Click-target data
------------------------------------
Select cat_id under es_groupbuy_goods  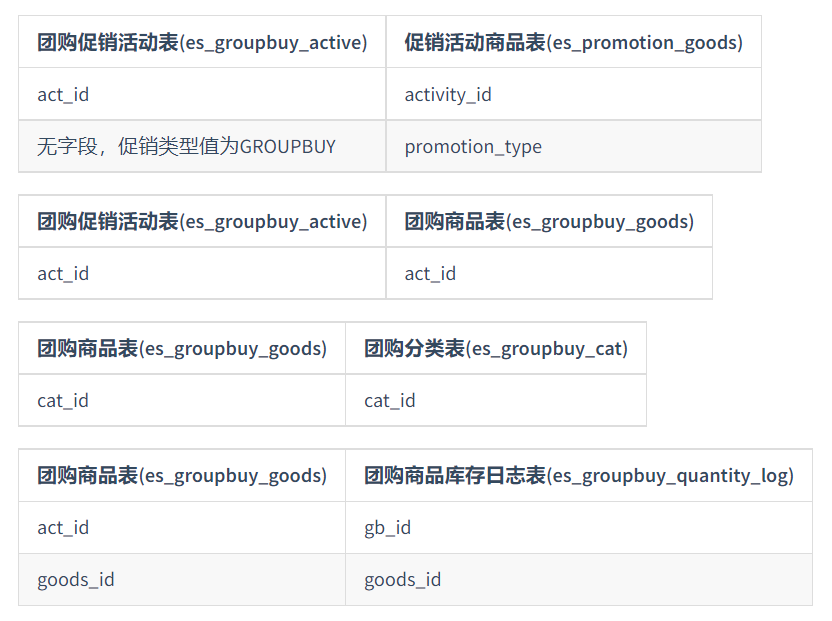[x=182, y=400]
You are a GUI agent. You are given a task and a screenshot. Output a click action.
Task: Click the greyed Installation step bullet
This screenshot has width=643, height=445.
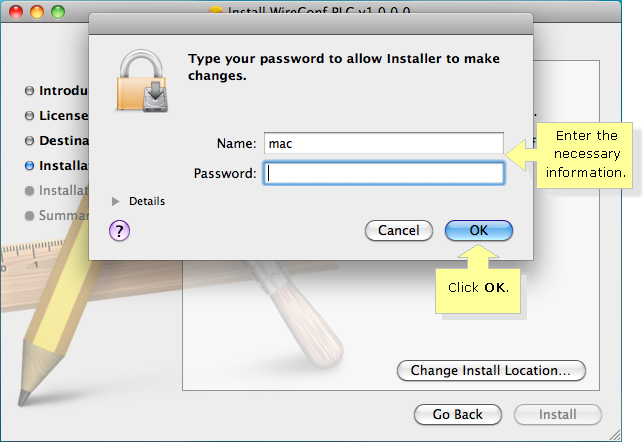click(x=29, y=191)
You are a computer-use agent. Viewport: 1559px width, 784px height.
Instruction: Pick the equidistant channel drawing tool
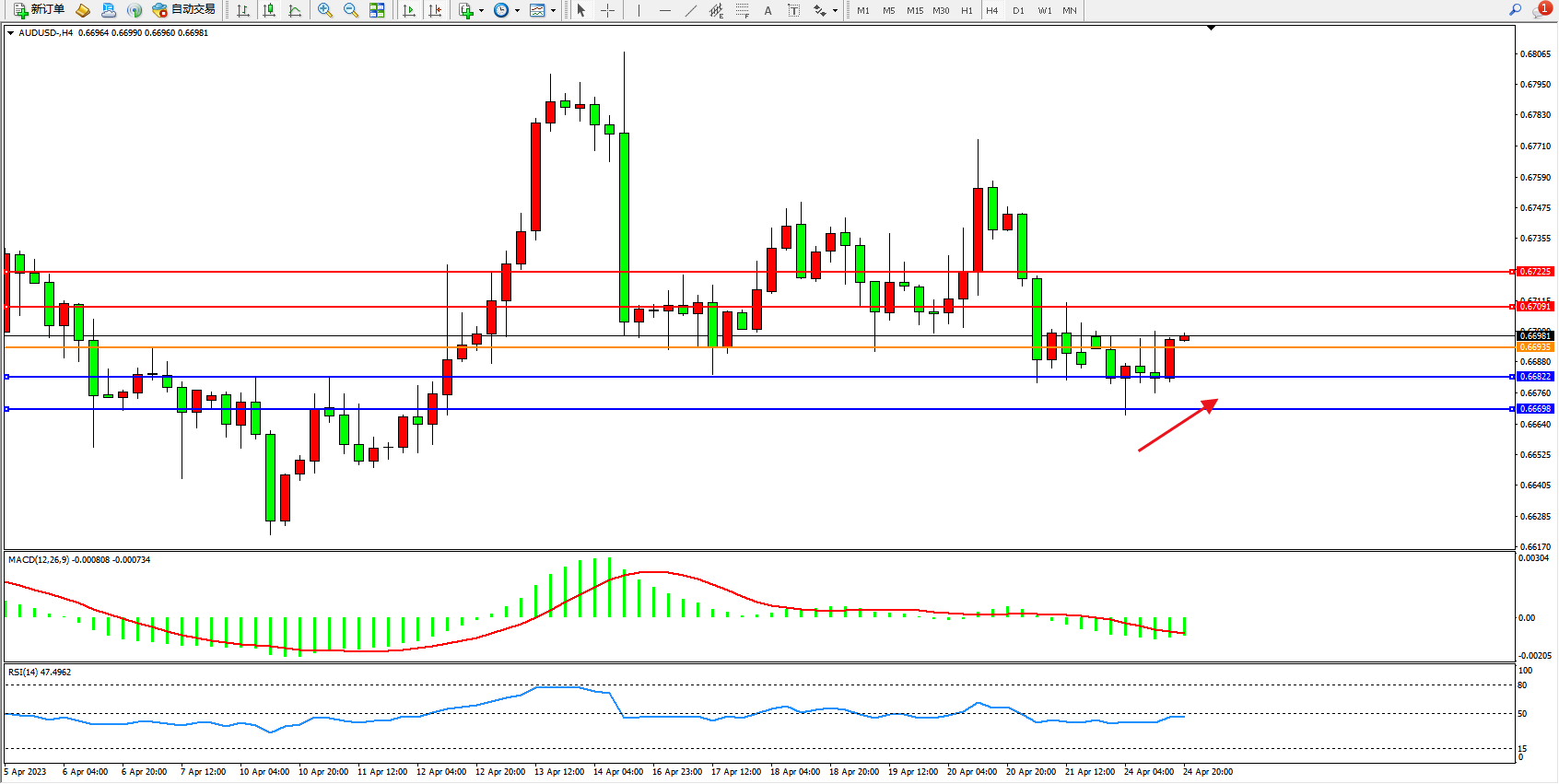(716, 10)
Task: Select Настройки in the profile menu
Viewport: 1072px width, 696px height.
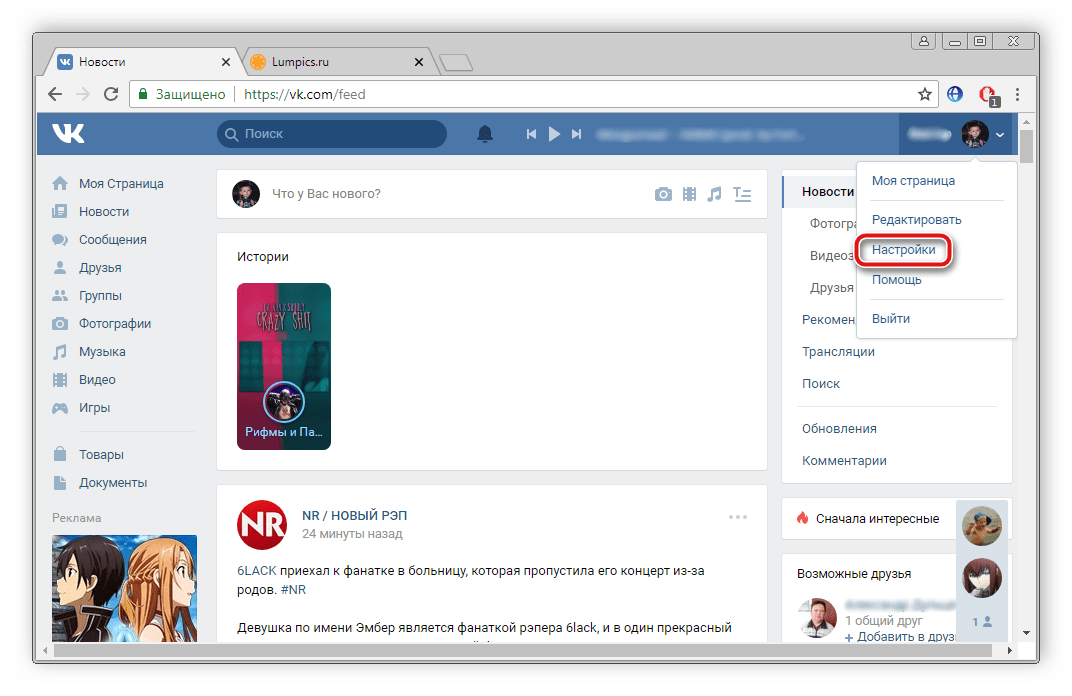Action: click(903, 250)
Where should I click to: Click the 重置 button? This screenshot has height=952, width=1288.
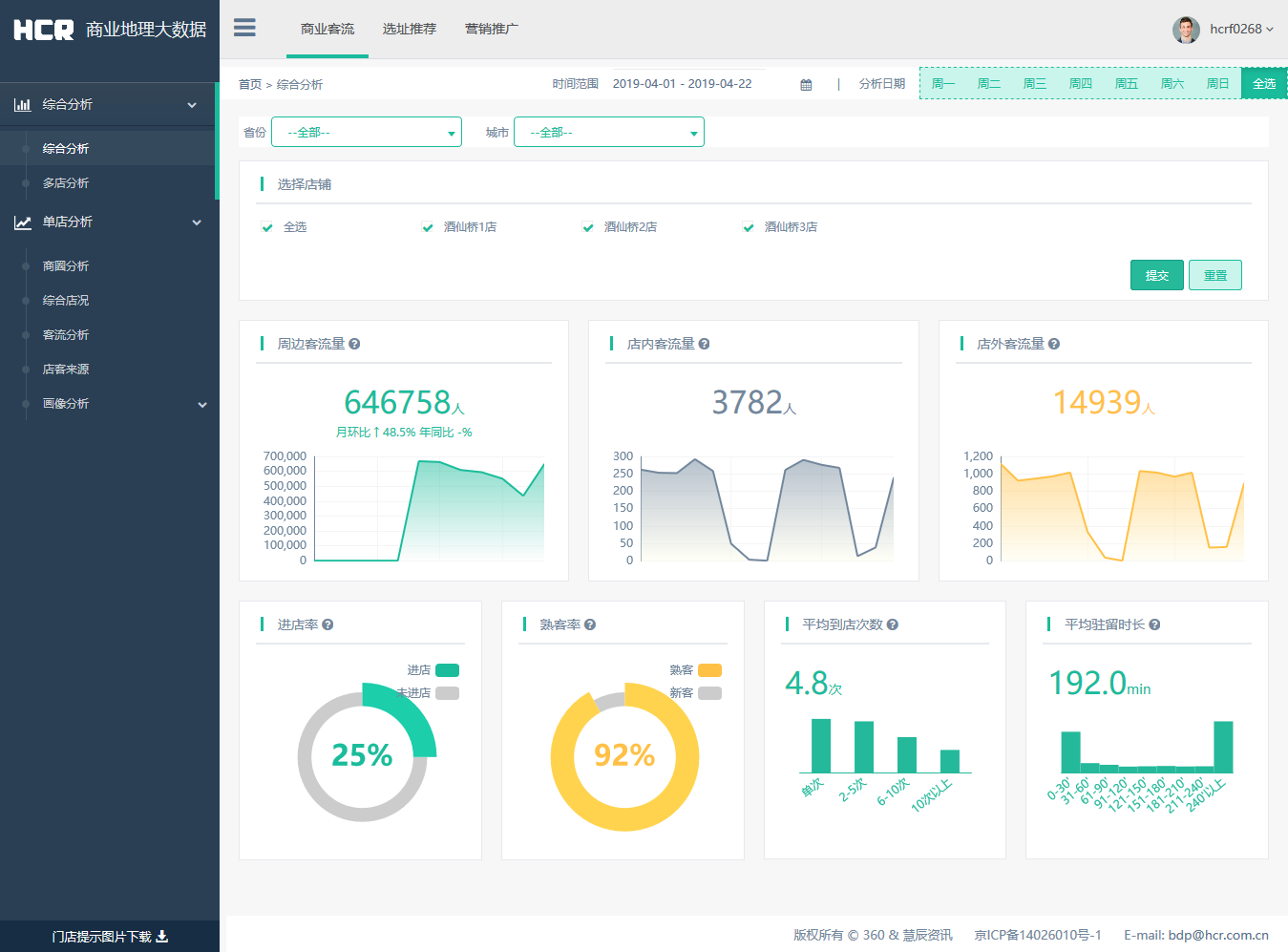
------------------------------------
Goal: Transcribe the data word for word, beginning at the line that contains "You are a computer-use" and continuing through the end of the data. Omit the pictures from your copy.

Final result:
You are a computer-use agent. Viewport: 1559px width, 784px height.
Instruction: Pick the equidistant channel drawing tool
(716, 10)
Task: Select Настройки in the profile menu
Viewport: 1072px width, 696px height.
Action: click(903, 250)
Where should I click to: Click the 重置 button? This screenshot has height=952, width=1288.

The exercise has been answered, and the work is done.